--- Extracted data Enclosed Below ---

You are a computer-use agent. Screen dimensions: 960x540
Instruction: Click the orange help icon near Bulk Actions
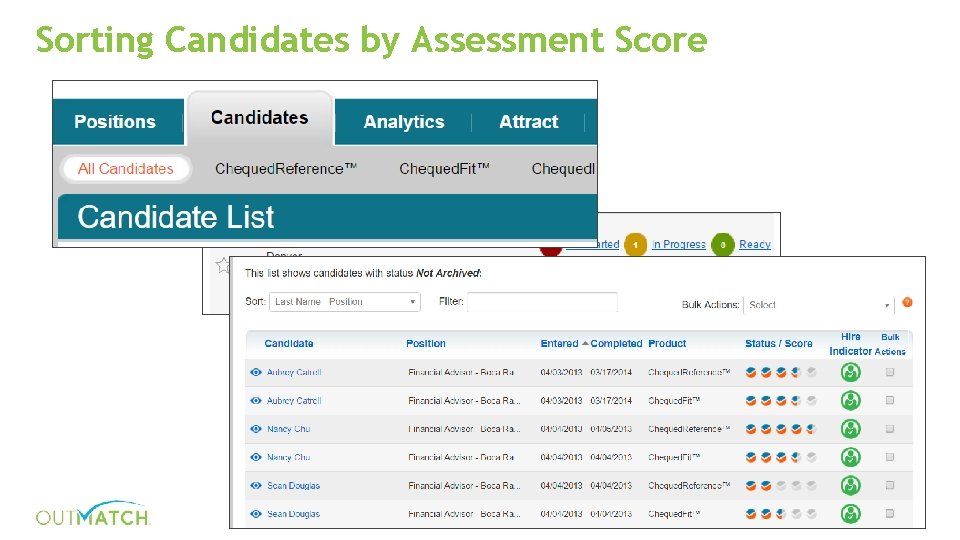tap(907, 303)
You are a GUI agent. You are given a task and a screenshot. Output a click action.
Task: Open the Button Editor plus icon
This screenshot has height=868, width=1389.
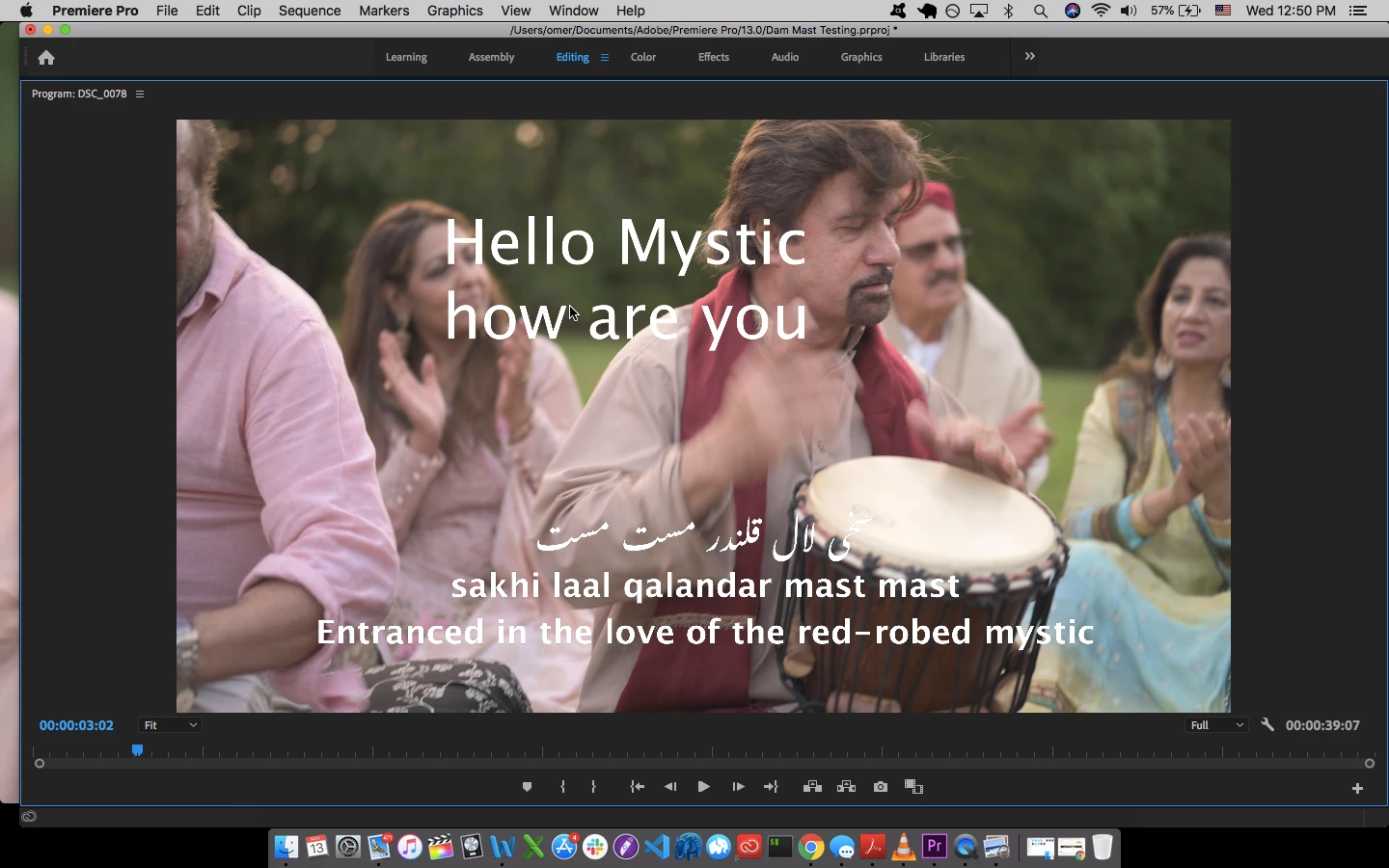pyautogui.click(x=1358, y=789)
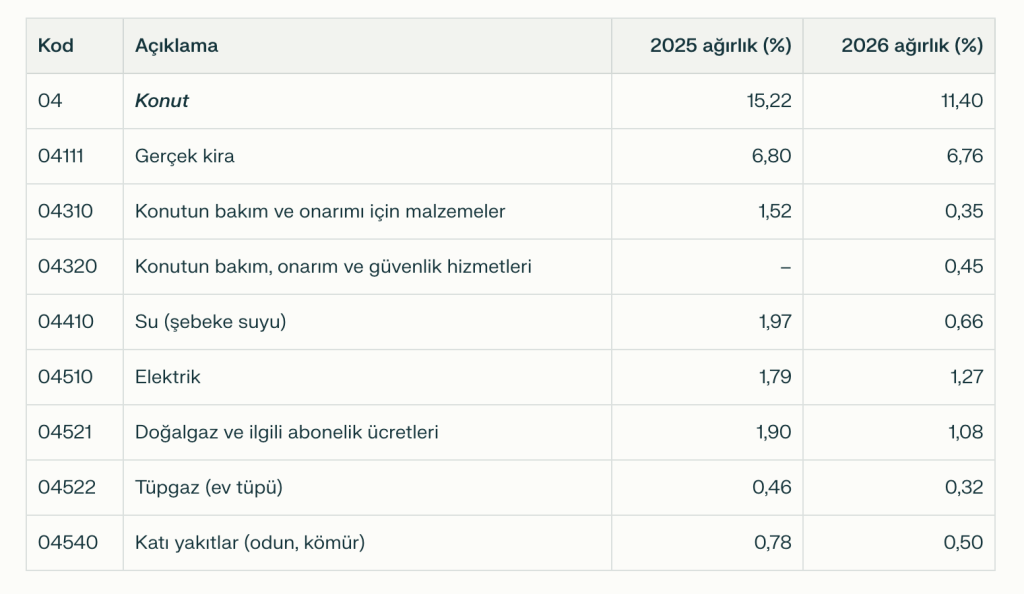Image resolution: width=1024 pixels, height=594 pixels.
Task: Select the Elektrik description cell
Action: tap(168, 377)
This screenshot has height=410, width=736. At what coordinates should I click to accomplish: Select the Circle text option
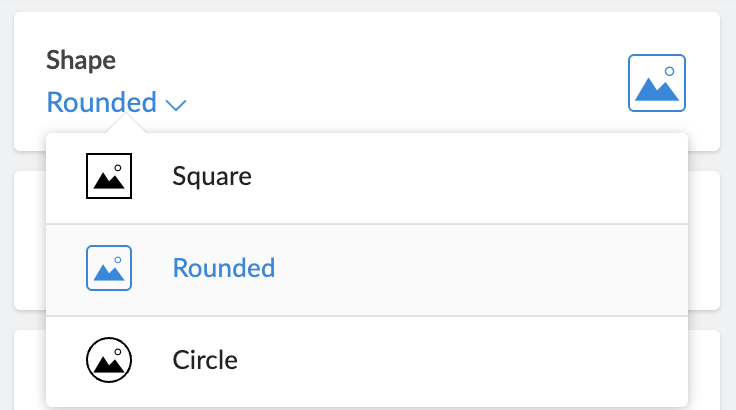point(205,359)
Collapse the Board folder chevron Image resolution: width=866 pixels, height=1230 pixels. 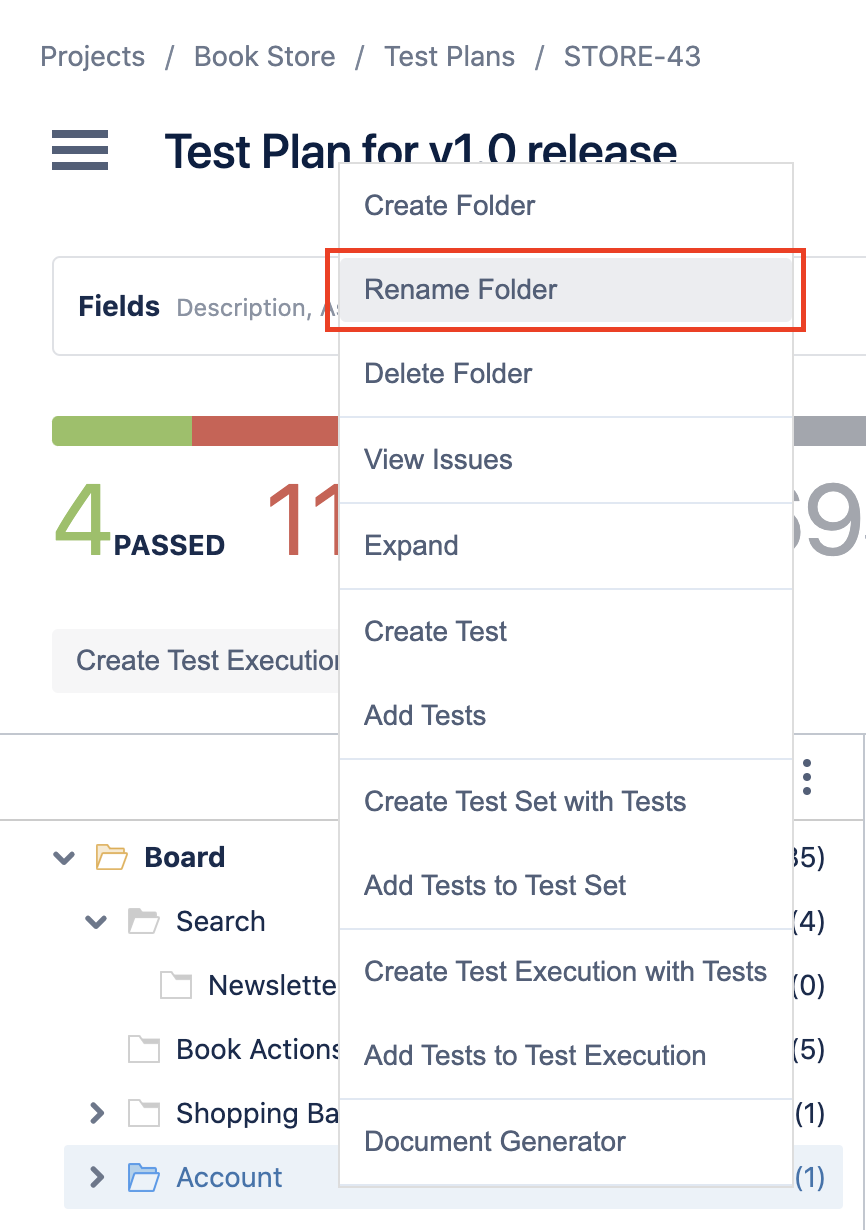(x=64, y=858)
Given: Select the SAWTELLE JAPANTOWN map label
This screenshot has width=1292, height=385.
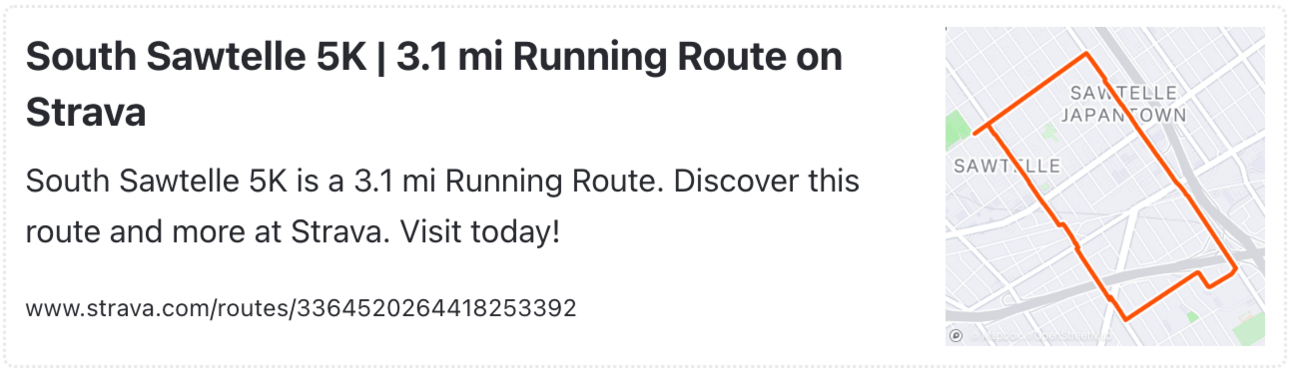Looking at the screenshot, I should pyautogui.click(x=1124, y=104).
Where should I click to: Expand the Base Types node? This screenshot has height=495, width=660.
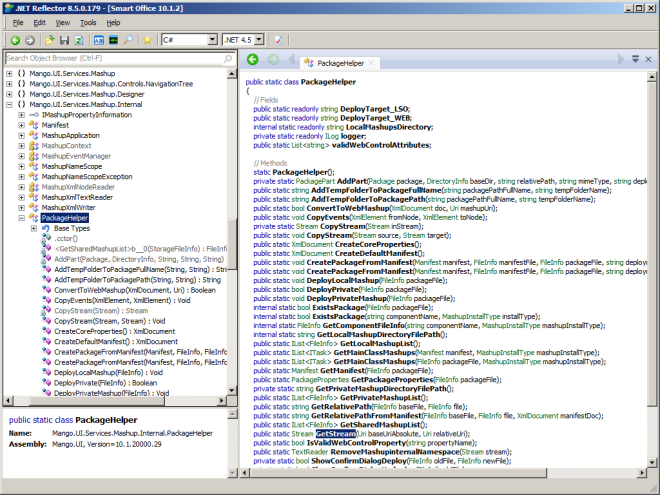tap(35, 228)
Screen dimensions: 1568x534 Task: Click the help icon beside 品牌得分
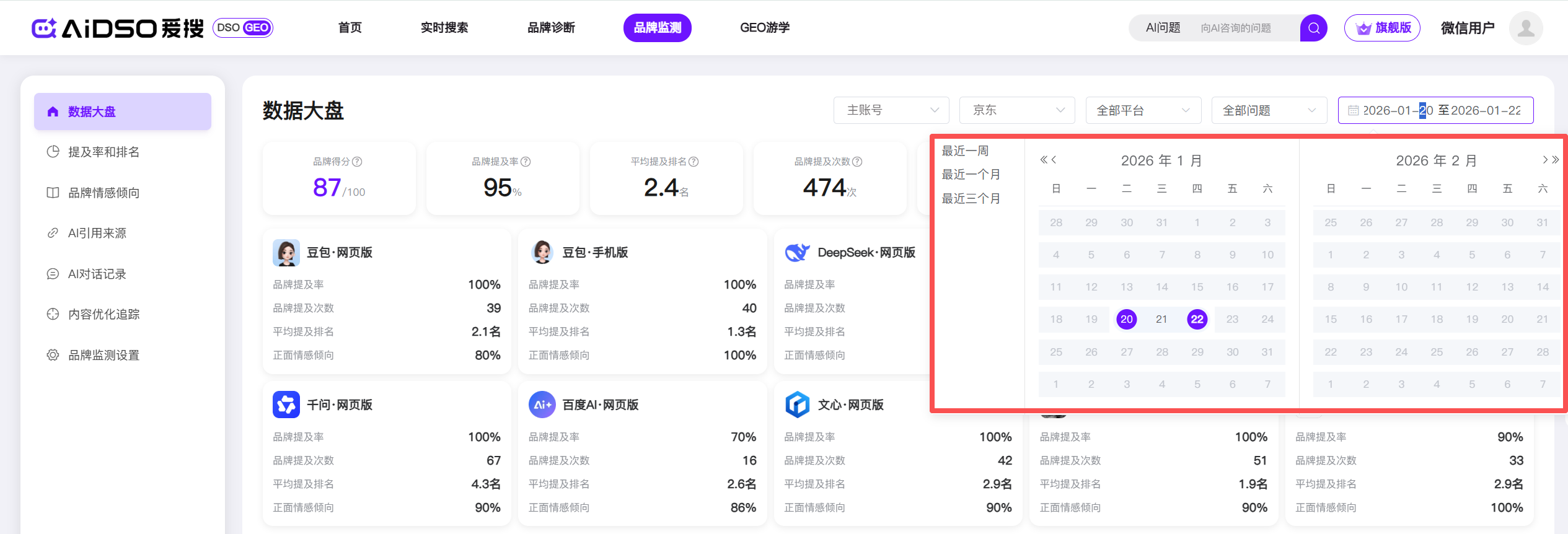[x=357, y=162]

--- End of Enclosed Extracted data ---

**Exercise brief**
Reproduce, word for word, everything in the listing above from the line containing "Instruction: Click the" down to the line containing "Task: Open the Button Editor plus icon", both of them included. No pictures.

**Task output**
Instruction: Click the orange help icon near Bulk Actions
tap(907, 303)
You are a GUI agent. You are given a task and a screenshot. Output a click action.
Task: Open the Button Editor plus icon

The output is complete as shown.